On a wall in Stockholm’s cathedral hangs a huge 17th-century painting of the Last Judgment that depicts the falling bodies of the damned. On a recent visit to that church I gave the painting little more than a glance. A longer look might have found something of beauty or interest, but my reaction just then was to wish that it were not there. The ugly, violent painting was not something I wanted visitors to see as representative of my faith. Thank God, I thought, that it hangs where a tourist could easily overlook it.

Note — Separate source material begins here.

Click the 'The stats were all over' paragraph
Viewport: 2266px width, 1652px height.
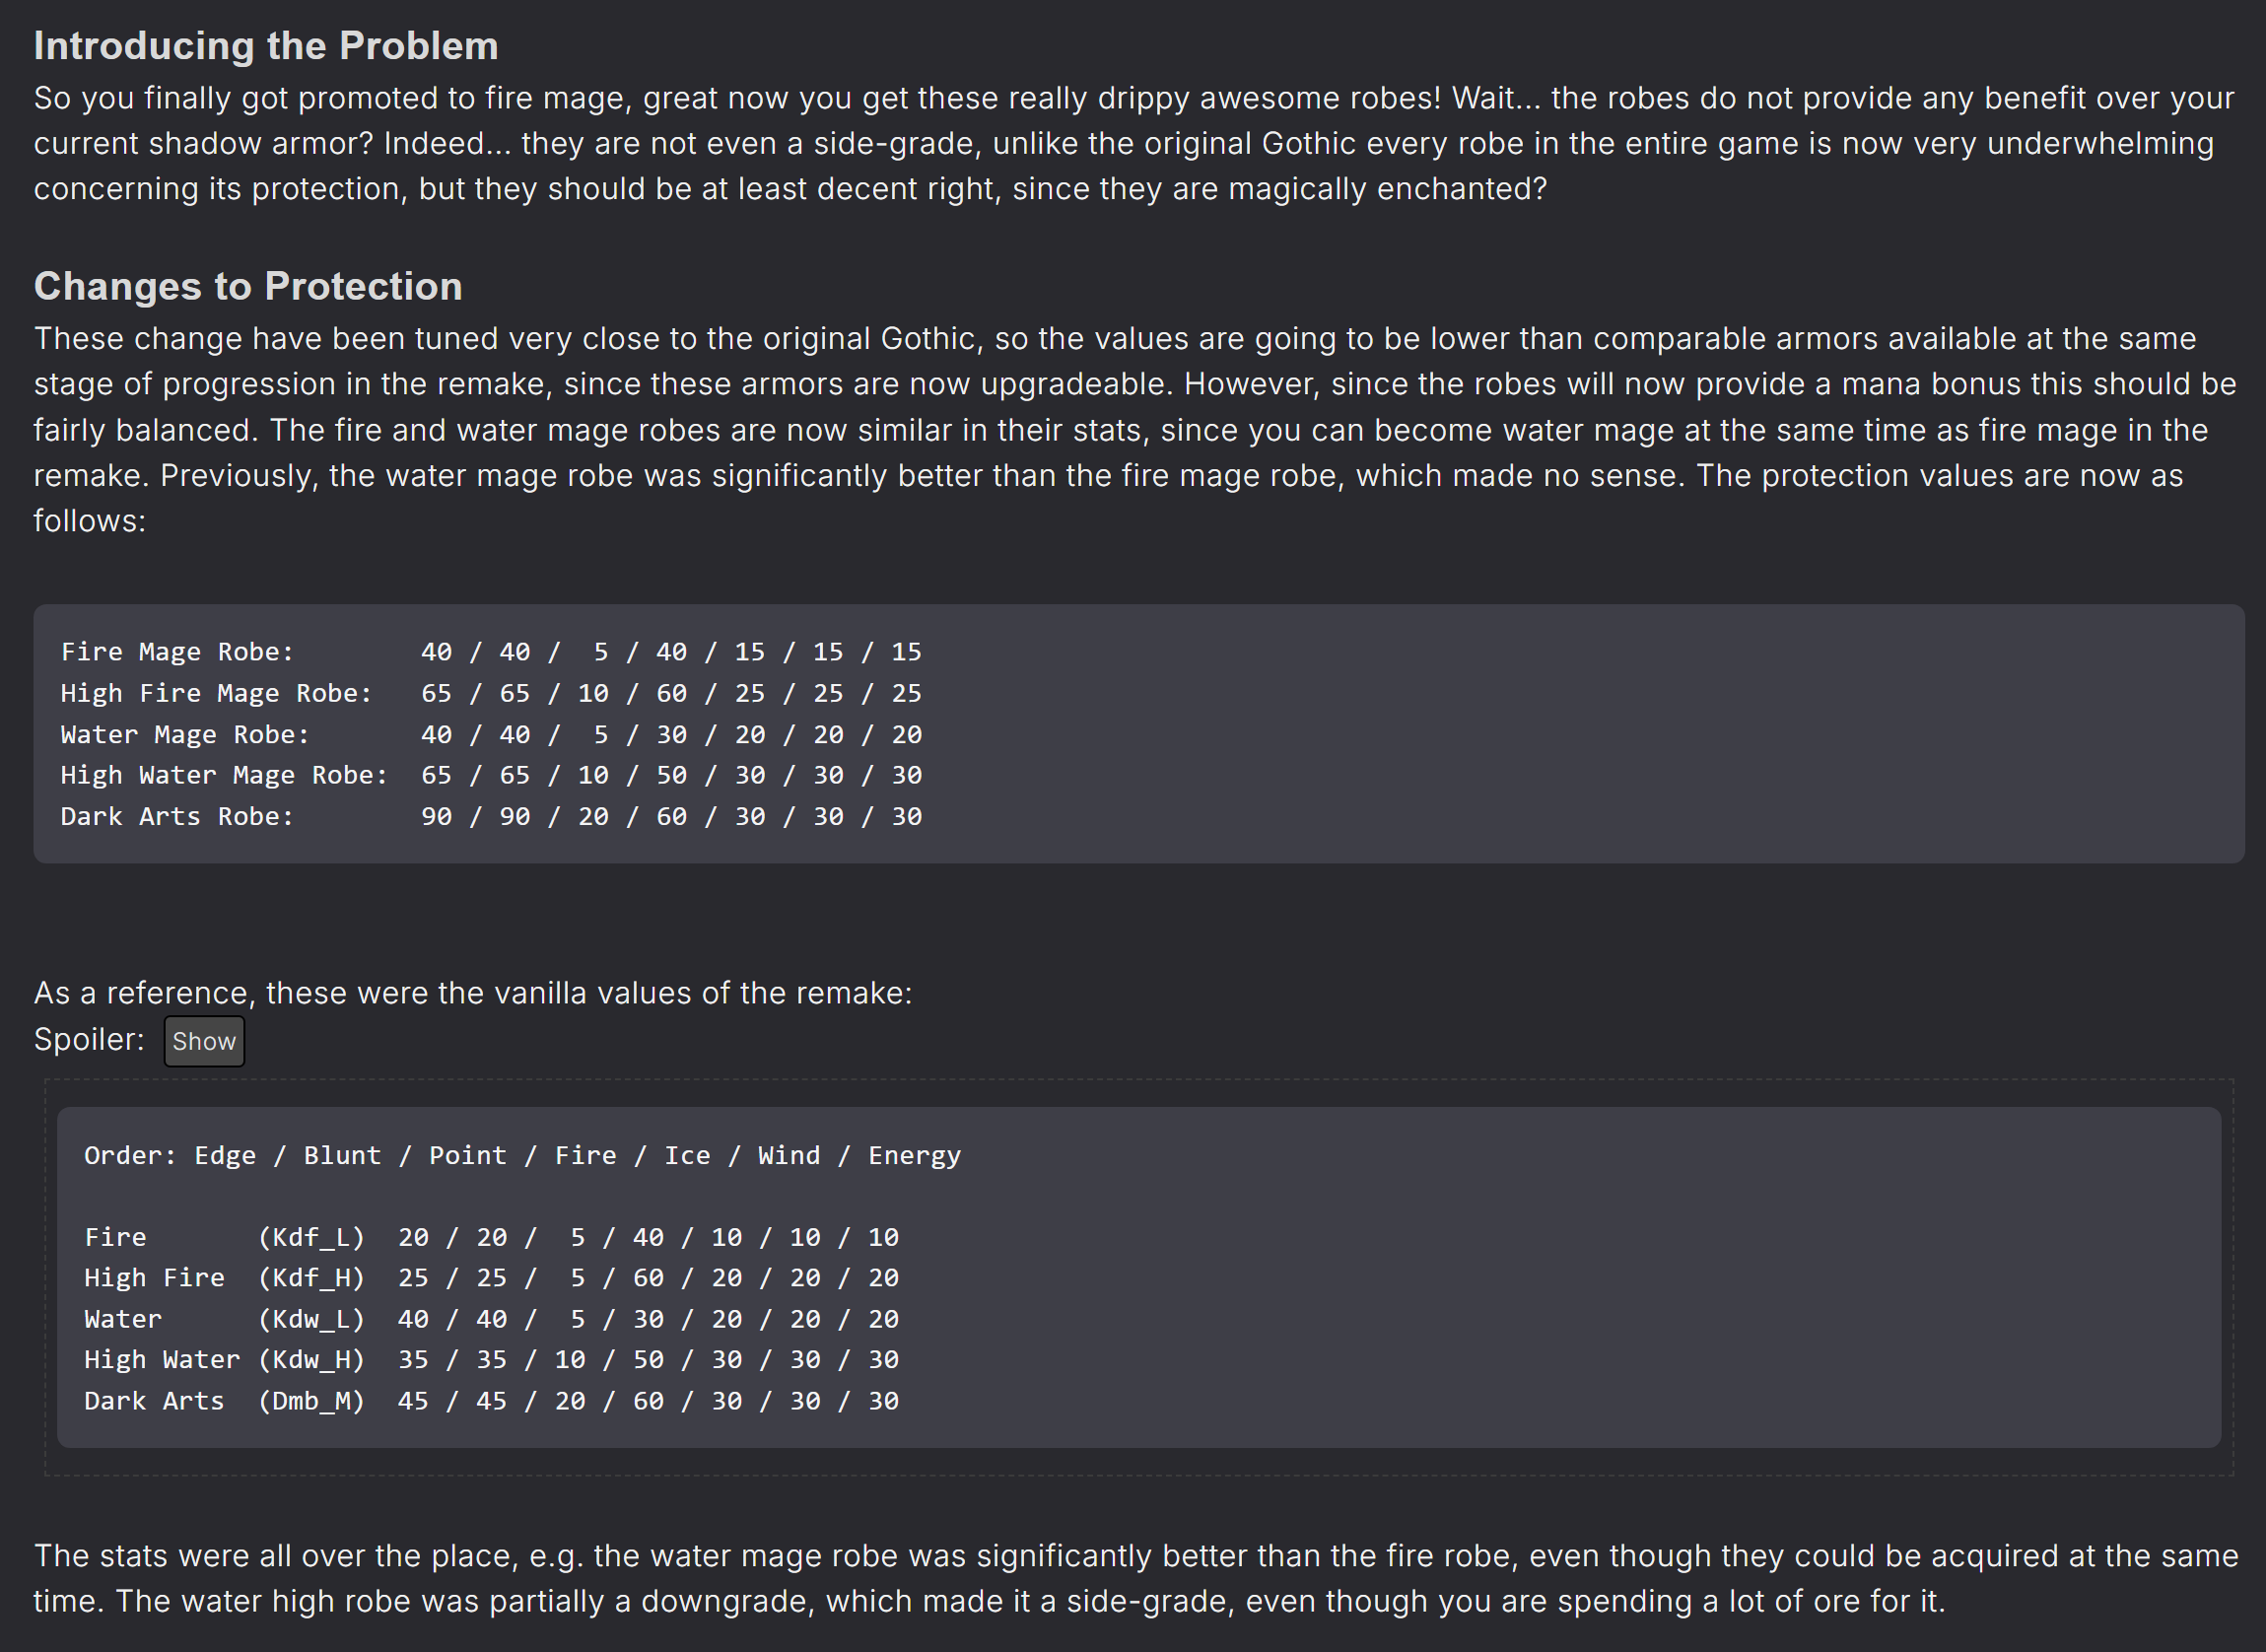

Of course, I know that images of wrathful retribution reflect a long history among us, that many believers still subscribe to such an eschatology, and that many nonbelievers assume that its teaching is essential to what Christians must believe. But for me and many others the church’s heart and gospel lie far from the nightmare of eternal punishment. Urgent human issues of hope and healing and solidarity may be said to have displaced the ancient fear of an angry and punishing God. When I encounter divine wrath in scriptures, I don’t hear my perdition but instead a rhetoric of passion, of frustrated love so desperate as to resort to threats and curses. And when I speak the credal words about judging the living and the dead, I hear myself affirming a hope and dream that there will one day be justice and vindication for all those who never got them in this life. In that imagining I summon up defiant courage and hope.

Yet for all that, I am haunted by fears that may be kin to those of the generations before me. They come to me when I hear this story about an unfaithful steward called to account. We don’t know whether the wasting of his master’s property was by greed and embezzlement or by mere uncaring delinquency, but the point is that the auditor was coming and the servant was going to be exposed as a fraud.